Even as companies like OpenAI and Anthropic resolutely keep their models behind closed doors, rapid advancements are being made to fine-tune the growing numbers of open-source models quickly and cheaply.

A new technique named QLoRA has demonstrated impressive abilities to fine-tune LLMs much faster and much more cheaply than training them from scratch. QLoRa builds on LORA (low-rank adaption), which freezes most parameters of an LLM, and only trains a small number of parameters.

“QLORA reduces the average memory requirements of finetuning a 65B parameter model from >780GB of GPU memory to <48GB without degrading the runtime or predictive performance compared to a 16- bit fully finetuned baseline,” the paper says. “This marks a significant shift in accessibility of LLM finetuning: now the largest publicly available models to date finetunable on a single GPU,” it adds.

QLoRA manages to bring about efficiencies in three ways. It uses Block-wise k-bit Quantization, which essentially compresses some internal calculations from 16-bit to 4-bit without much loss in data, which saves memory. It also uses Low-Rank Adapters, which freezes most weights in the model, which means only a small fraction of weights are trained.

QLoRA also uses something known as Paged Optimizers, to
prevent memory spikes during gradient checkpointing from causing out-of-memory errors that have traditionally made finetuning on a single machine difficult for large models.

And QLoRA seesm to have the results to show that it works. “Using QLORA, we train the Guanaco family of models, with the second best model reaching 97.8% of the performance level of ChatGPT on the Vicuna benchmark, while being trainable in less than 12 hours on a single consumer GPU; using a single professional GPU over 24 hours we achieve 99.3% with our largest model, essentially closing the gap to ChatGPT on the Vicuna benchmark. When deployed, our smallest Guanaco model (7B parameters) requires just 5 GB of memory and outperforms a 26 GB Alpaca model by more than 20 percentage points on the Vicuna benchmark,” the paper says.

This seems very promising, and could democratize LLM finetuning. Right now, it’s cumbersome to fine-tune large models, and takes a lot of time and computational resources.
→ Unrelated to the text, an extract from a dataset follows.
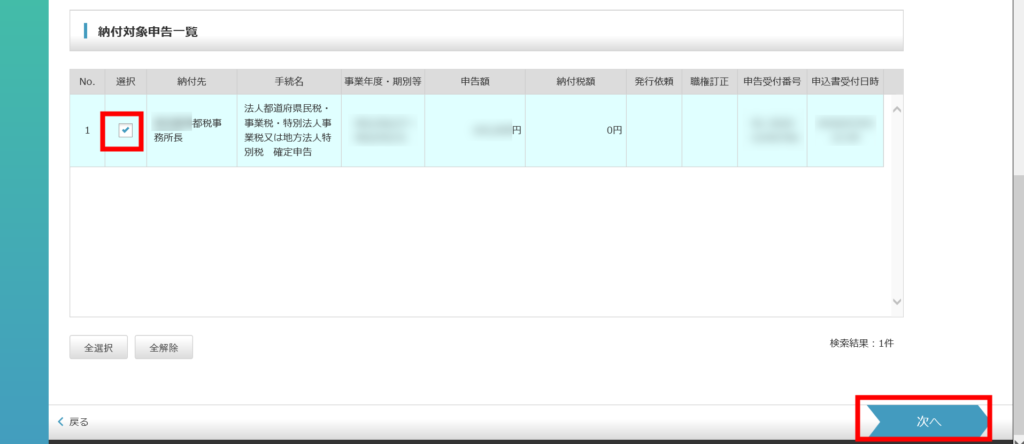Click the table scrollbar up arrow
The width and height of the screenshot is (1024, 444).
895,106
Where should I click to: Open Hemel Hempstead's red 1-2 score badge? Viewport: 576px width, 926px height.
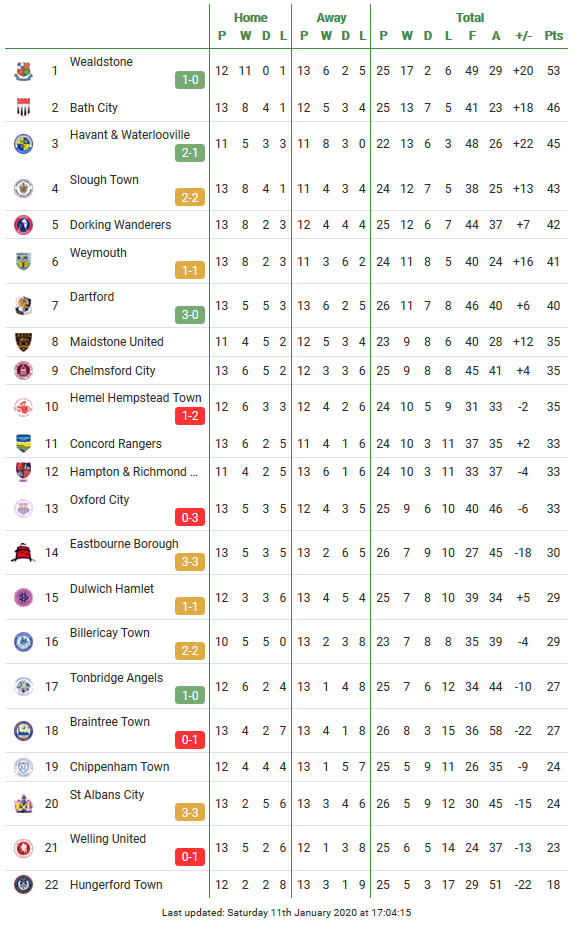(x=190, y=416)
But if techniques like QLoRA could make this process quicker and cheaper, it could pave the way for many open-source LLMs are are personalized for specific use cases: users would be able to train LLMs to meet their needs, and entirely avoid large companies like OpenAI and Google. It’s still early days for such technologies, but there are some very encouraging signs that open-source models could end up being quite competitive to massive corporate models in the years to come.